#### Study material:
-- Opening Marker --

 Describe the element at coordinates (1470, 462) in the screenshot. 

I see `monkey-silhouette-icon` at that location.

-- Closing Marker --
-- Opening Marker --

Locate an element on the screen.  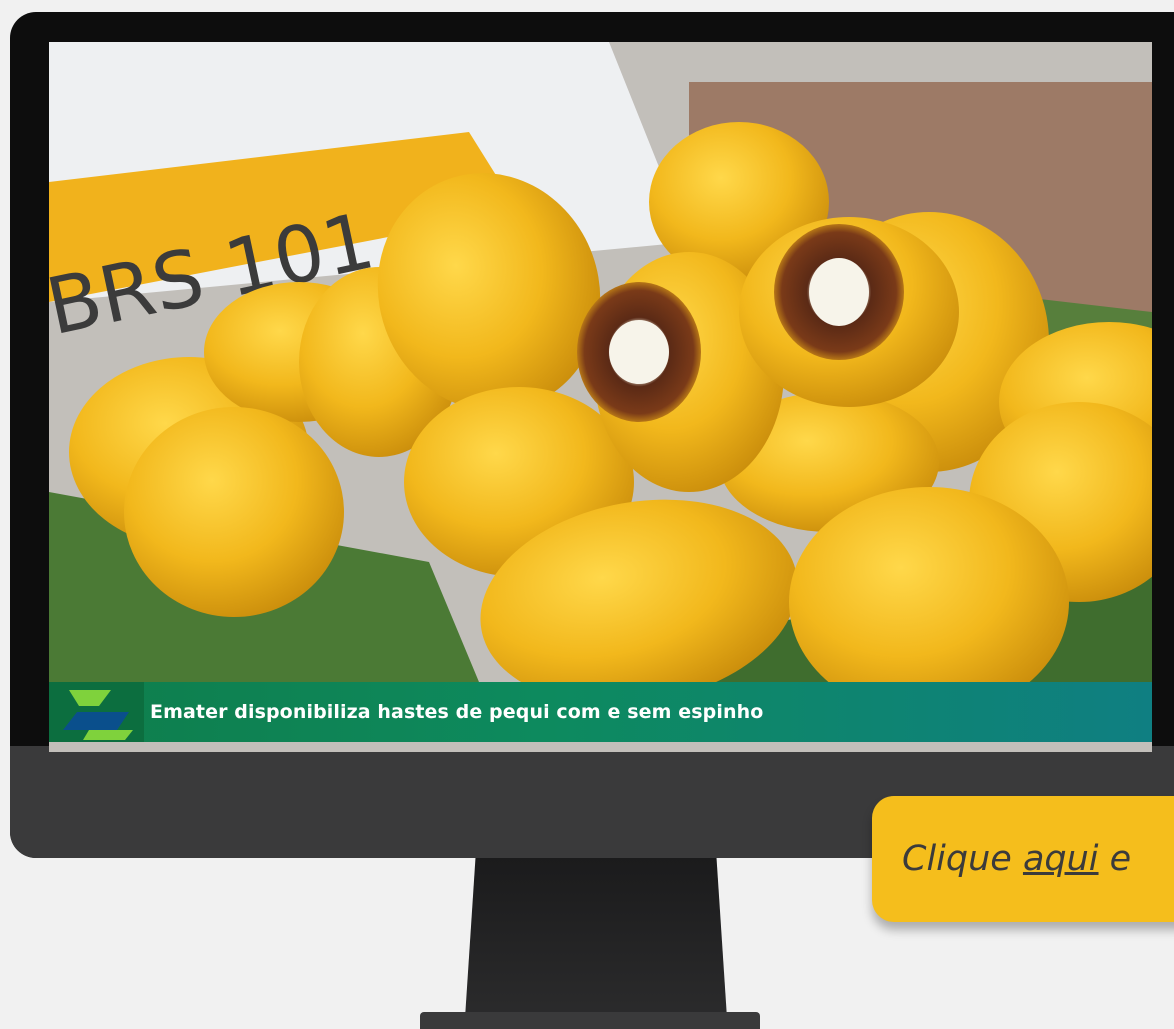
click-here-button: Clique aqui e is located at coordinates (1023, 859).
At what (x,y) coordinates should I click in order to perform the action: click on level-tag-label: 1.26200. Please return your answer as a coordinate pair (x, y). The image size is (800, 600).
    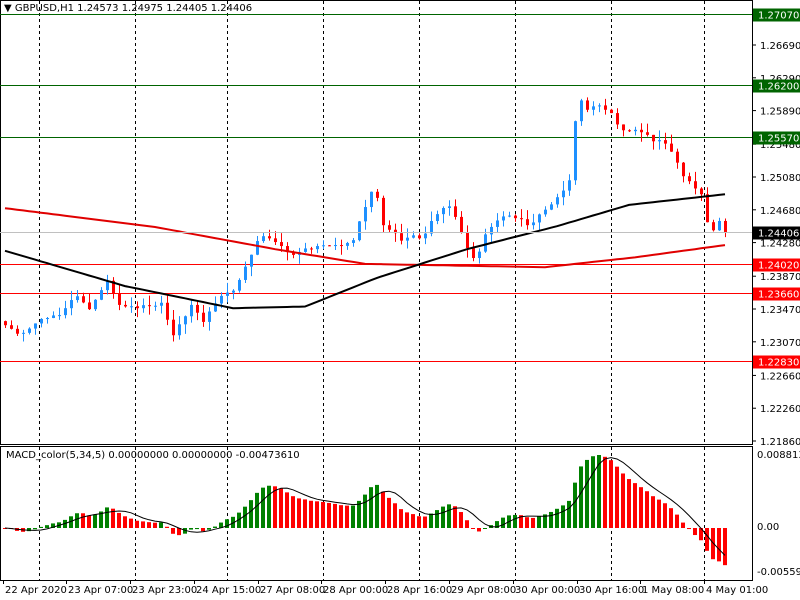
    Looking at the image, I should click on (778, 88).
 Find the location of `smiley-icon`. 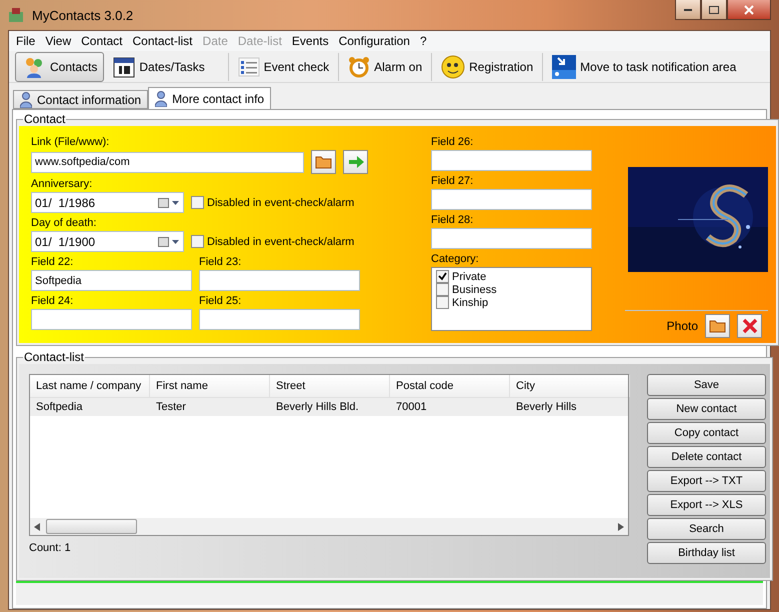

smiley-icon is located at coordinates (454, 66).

-- Closing Marker --

#### Directions for this task:
Among the entries above, take the part that opens with the line containing "Describe the element" and closes with the line containing "at that location.", and lay it out as a JSON list of strings, one per line, with blank lines dropped.

#### Exercise response:
[
  " Describe the element at coordinates (1470, 462) in the screenshot. ",
  "I see `monkey-silhouette-icon` at that location."
]